**Records for processing:**
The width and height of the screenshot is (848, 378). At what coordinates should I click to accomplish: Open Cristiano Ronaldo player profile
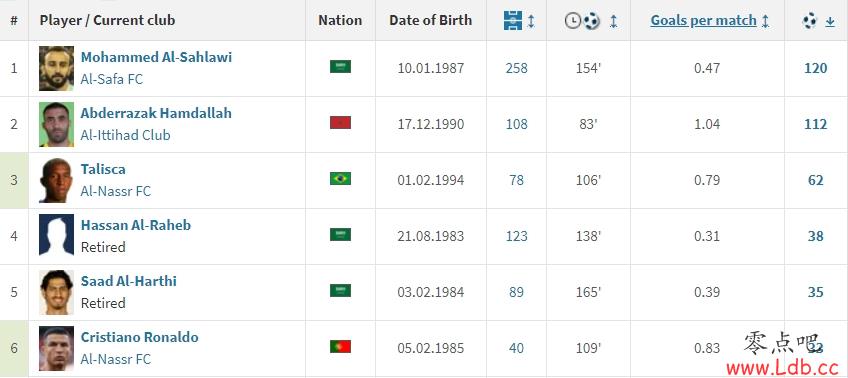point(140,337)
==
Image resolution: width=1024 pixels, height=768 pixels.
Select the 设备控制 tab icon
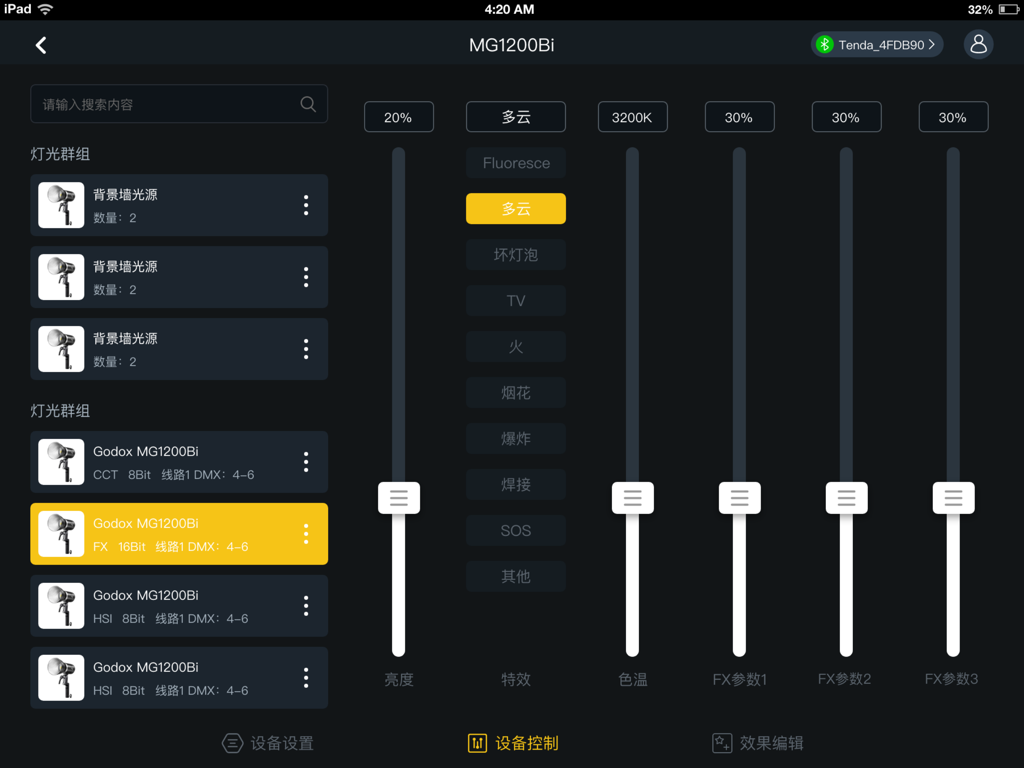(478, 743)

**Set exercise:**
In the records, change "screenshot" to "image" in the part that opens with the line containing "The width and" and closes with the line containing "point(140,337)", and give back only that part with nothing else altered. Leave the pictures out.

**Complete response:**
The width and height of the image is (848, 378). At what coordinates should I click to accomplish: Open Cristiano Ronaldo player profile
point(140,337)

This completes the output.